Wednesday, August 15, 2012

The Internet of Things

Data Models for the Internet of Things

Michael J Koster
August 15, 2012

The title of this is "Data Models for the Internet of Things". Perhaps it should be "Data Models for a Semantic Web of Things" because that describes what I believe is going to be the next need for a broad interoperability standard. First I need to set the background and state some assumptions.

What is the Internet of Things?

Here is a broad definition: People connecting to things, things connecting to things, and people connecting to people at a granular scale.

A thing can be a sensor that encodes observations, or some other source of information about the physical world around us, or a display to inform us, or it may be an actuator to control some feature of our environment. For example, a thing might be a measurement from a temperature sensor, or a weather forecast for tomorrow, or the current location of a friend.

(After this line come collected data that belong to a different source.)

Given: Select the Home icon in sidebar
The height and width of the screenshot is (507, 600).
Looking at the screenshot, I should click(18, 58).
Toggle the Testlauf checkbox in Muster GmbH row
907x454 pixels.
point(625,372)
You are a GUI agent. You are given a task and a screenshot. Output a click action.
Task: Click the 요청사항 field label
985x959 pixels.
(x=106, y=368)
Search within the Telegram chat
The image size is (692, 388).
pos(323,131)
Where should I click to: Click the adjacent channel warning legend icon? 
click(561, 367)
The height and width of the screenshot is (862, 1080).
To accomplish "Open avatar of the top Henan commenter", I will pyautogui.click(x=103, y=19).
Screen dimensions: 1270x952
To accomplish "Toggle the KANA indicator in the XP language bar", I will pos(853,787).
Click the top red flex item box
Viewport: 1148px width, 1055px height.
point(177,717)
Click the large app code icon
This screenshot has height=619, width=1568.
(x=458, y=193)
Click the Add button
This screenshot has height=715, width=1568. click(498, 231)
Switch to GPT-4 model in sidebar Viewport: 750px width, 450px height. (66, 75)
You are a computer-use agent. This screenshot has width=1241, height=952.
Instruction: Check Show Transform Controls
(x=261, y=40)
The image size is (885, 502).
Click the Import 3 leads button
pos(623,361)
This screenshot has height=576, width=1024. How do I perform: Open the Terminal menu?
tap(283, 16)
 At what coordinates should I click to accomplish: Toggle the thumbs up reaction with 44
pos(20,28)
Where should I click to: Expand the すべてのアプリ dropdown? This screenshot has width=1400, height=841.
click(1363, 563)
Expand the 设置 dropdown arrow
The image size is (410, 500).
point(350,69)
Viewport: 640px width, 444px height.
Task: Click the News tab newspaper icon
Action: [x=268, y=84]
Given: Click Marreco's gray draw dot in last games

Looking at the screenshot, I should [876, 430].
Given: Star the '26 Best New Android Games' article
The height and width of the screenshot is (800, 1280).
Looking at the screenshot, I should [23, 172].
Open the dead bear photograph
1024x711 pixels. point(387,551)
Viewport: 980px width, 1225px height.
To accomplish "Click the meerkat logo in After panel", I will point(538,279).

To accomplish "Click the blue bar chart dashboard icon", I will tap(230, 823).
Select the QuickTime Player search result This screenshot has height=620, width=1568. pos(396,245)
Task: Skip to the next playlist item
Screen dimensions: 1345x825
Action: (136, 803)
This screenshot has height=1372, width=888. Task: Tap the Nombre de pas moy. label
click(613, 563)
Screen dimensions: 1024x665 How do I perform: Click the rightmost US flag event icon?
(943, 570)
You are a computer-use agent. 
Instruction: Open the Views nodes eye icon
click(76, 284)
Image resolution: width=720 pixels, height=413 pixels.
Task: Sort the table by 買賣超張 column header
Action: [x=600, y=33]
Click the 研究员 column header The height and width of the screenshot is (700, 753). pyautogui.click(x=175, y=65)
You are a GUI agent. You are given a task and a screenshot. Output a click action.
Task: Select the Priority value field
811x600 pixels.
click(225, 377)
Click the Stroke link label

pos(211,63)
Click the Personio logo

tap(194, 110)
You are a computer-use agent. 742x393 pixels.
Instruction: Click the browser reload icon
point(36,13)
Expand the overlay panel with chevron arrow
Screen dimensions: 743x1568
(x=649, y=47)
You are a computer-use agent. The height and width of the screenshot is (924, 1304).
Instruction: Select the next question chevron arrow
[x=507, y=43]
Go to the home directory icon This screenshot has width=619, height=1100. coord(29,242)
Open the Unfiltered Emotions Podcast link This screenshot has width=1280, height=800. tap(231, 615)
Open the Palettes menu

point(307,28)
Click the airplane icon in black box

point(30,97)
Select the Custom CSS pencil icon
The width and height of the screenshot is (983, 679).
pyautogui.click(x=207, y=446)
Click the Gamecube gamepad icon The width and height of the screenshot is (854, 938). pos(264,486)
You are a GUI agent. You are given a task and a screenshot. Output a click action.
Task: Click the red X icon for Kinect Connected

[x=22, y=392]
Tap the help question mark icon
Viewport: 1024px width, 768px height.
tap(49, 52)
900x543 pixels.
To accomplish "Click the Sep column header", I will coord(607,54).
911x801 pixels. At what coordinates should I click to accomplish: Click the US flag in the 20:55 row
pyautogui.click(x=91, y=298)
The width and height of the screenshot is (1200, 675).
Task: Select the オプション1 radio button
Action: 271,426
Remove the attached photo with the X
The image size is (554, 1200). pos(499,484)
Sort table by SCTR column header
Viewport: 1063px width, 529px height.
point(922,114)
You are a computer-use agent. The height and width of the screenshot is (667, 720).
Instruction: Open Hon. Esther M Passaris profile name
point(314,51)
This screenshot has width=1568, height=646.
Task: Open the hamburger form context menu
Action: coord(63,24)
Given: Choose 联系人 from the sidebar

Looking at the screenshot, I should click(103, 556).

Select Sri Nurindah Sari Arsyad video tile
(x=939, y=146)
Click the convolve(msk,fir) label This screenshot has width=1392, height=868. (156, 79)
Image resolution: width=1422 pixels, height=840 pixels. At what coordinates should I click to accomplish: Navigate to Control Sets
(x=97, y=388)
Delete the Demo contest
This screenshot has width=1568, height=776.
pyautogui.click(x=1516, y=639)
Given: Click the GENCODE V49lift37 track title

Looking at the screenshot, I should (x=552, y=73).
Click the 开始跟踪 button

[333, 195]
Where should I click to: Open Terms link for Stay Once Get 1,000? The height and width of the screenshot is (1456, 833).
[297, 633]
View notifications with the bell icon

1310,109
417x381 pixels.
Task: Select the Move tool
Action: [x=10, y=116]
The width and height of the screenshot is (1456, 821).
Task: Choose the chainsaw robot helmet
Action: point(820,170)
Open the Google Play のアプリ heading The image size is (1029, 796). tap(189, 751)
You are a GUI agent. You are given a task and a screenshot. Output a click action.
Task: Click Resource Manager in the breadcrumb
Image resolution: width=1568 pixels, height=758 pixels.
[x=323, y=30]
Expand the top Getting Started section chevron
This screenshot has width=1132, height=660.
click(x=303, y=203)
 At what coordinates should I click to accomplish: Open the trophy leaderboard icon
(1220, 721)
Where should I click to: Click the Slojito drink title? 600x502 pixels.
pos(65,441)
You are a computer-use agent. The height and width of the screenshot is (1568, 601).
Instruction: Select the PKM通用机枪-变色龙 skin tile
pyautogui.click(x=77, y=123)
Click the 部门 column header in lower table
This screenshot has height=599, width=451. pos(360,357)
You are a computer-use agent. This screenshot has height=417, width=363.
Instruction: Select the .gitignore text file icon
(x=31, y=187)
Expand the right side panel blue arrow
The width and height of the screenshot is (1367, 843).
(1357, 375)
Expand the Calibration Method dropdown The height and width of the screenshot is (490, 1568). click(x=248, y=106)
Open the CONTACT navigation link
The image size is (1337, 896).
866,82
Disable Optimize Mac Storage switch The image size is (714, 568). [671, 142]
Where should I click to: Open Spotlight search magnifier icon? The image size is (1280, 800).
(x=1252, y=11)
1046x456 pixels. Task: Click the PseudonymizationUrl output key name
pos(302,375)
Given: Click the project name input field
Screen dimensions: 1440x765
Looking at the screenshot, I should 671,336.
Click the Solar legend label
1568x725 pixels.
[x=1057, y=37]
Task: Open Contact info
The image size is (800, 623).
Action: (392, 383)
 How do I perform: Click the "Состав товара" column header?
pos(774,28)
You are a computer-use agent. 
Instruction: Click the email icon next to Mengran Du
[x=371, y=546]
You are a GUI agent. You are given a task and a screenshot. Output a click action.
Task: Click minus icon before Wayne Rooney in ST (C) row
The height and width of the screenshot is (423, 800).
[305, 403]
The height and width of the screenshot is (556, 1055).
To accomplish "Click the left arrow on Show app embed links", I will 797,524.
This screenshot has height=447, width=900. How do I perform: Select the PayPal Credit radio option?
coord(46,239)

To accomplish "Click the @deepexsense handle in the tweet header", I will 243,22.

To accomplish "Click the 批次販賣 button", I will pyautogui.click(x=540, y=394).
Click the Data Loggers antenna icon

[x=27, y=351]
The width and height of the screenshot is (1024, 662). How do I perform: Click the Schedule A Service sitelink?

Connecting at a granular scale means that the information can be used at either large scale or small scale, or anywhere in between. It's also known as scale-less. It means, for example, that single sensor data can be used as a single observation, or data from multiple sensors can be aggregated over time for a larger view of the phenomenon. Mash-ups are examples of data interaction on a granular scale.

Many of these things are currently observable on the internet, but they don't easily connect in meaningful ways to people or to each other. Nor do they always function well on a granular scale.

The Internet of Things is, more specifically, a set of tools and technologies which enable the internet to be used to connect people to things, things to things, and people to people on a granular scale.

The World Wide Web

This isn't meant to be a history lesson, but more of an exposition of a process.

In 1990, a number of tools and techniques were integrated to create a World Wide Web of documents on top of the existing internet. The first prototype consisted of a document server (http) transmitting HTML documents to a simple client on a NeXT workstation which was able to display the HTML in outline format with images and other hyperlinked resources rendered in separate windows.

The prototype code was openly published for people to play with and, over time, the system of rough consensus and running code was adopted for creating and extending internet and particularly world wide web standards.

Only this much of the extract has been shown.